Additional words for French and Spanish to Swiss Mister's answer:

    // Franch word list
    // from https://1000mostcommonwords.com/1000-most-common-french-words/
    $wordList['fr'] = array ('comme', 'que',  'était',  'pour',  'sur',  'sont',  'avec',
                             'être',  'à',  'un',  'ce',  'par',  'mais',  'que',  'est',
                             'il',  'eu',  'la', 'et', 'dans');

    // Spanish word list
    // from https://spanishforyourjob.com/commonwords/
    $wordList['es'] = array ('que', 'no', 'a', 'la', 'el', 'es', 'y',
                             'en', 'lo', 'un', 'por', 'qué', 'si', 'una',
                             'los', 'con', 'para', 'está', 'eso', 'las');

votes

My answer is for specific case. Here is what I wrote to find if string is in specific language, but there is one condition - different languages have different alphabets. In my case the word(s) can be in 3 languages - english, bulgarian and greek (each with different alphabet).
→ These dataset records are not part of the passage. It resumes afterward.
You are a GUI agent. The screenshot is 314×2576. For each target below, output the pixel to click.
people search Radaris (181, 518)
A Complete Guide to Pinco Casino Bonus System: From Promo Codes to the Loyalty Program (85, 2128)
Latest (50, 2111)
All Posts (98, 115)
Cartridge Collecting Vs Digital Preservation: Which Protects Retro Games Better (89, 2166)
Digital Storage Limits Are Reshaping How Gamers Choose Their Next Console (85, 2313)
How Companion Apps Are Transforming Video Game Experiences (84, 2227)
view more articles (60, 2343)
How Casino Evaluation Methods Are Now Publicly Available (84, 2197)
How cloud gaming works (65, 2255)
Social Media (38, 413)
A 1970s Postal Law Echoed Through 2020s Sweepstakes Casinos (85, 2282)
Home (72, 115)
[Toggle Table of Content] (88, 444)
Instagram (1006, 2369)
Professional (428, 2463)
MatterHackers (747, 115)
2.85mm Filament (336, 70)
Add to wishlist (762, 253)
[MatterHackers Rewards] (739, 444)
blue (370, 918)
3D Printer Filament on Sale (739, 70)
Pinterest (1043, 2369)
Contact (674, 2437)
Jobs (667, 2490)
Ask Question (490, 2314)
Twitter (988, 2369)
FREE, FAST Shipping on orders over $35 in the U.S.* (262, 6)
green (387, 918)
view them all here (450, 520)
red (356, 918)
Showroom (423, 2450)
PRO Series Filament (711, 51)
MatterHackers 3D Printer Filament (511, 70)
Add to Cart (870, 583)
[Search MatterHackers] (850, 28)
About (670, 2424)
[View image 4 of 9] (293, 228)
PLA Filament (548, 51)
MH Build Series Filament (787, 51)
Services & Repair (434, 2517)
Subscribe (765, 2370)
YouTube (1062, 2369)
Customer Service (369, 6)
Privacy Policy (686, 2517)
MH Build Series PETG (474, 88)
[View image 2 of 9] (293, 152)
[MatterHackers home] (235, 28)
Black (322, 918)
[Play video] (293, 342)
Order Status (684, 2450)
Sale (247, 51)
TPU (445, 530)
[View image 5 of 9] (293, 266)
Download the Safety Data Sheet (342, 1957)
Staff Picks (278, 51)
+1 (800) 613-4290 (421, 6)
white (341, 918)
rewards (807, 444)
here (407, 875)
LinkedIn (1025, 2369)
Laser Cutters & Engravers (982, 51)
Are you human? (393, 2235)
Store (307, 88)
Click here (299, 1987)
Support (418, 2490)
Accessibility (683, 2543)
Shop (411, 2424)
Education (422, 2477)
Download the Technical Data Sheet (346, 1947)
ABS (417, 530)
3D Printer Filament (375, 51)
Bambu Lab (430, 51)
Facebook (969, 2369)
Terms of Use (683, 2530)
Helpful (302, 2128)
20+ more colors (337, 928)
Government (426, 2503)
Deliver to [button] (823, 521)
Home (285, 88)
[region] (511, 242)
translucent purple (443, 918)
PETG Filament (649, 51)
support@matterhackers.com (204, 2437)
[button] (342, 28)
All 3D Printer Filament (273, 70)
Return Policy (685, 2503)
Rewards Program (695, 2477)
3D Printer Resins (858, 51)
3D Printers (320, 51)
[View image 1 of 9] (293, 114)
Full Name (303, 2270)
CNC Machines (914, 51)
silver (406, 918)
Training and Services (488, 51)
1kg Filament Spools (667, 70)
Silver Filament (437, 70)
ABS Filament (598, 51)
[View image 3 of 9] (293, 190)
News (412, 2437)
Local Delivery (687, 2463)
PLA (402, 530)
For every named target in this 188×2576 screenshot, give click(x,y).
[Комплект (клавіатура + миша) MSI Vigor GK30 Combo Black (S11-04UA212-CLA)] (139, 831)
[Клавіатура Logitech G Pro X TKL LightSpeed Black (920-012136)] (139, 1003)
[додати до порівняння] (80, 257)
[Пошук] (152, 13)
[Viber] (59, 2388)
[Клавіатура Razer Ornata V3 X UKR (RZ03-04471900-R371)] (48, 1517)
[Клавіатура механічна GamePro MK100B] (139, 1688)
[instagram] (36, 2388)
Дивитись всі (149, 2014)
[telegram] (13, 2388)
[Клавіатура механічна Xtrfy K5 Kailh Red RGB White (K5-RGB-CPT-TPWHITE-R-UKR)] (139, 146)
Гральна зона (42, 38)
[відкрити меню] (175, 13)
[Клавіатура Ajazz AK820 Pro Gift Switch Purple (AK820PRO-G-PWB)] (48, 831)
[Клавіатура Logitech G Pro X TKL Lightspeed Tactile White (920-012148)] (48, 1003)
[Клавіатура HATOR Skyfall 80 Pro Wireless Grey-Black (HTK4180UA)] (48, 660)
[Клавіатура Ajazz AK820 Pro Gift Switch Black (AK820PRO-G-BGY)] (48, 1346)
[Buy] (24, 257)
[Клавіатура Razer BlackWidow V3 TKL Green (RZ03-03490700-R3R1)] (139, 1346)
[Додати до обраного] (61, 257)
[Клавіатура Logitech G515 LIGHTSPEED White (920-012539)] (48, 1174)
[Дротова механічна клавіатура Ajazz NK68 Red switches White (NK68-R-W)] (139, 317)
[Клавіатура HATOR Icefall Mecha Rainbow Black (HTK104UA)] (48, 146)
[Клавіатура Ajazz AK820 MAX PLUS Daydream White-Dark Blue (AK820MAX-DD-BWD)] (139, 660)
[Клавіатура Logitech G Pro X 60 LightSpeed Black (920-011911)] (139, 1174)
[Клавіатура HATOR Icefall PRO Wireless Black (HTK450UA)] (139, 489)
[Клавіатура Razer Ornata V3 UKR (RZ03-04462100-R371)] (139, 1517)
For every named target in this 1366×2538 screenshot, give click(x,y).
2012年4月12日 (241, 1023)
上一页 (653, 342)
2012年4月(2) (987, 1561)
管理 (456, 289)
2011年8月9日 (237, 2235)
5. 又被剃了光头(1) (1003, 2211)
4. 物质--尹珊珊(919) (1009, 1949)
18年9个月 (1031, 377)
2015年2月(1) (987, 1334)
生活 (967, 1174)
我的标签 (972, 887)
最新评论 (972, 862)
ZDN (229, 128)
And I need to find if a text is in bulgarian, so later translate it to greek.

class Language {
        protected $bgSymbols = array(
            'а', 'б', 'в', 'г', 'д', 'е', 'ж', 'з', 'и', 'й', 'к', 'л', 'м', 'н', 'о', 'п', 'р', 'с', 'т', 'у', 'ф', 'х', 'ц', 'ъ', 'ь', 'ч', 'щ', 'ш', 'ю', 'я',
            'А', 'Б', 'В', 'Г', 'Д', 'Е', 'Ж', 'З', 'И', 'Й', 'К', 'Л', 'М', 'Н', 'О', 'П', 'Р', 'С', 'Т', 'У', 'Ф', 'Х', 'Ц', 'Ъ', 'Ь', 'Ч', 'Щ', 'Ш', 'Ю', 'Я'
        );
        
        public function checkIfForTranslate($string) {
            $result = false;
            $stringArray = array();
            preg_match_all('/./u', $string, $matches);
            if(isset($matches[0])) {
                $stringArray = $matches[0];
            }
            foreach($this->bgSymbols as $symbol) {
                $found = array_search($symbol, $stringArray);
                if($found !== false) {
                    $result = true;
                    break;
                }
            }
            return $result;
        }
    }

Hope this help someone with similar case to mine.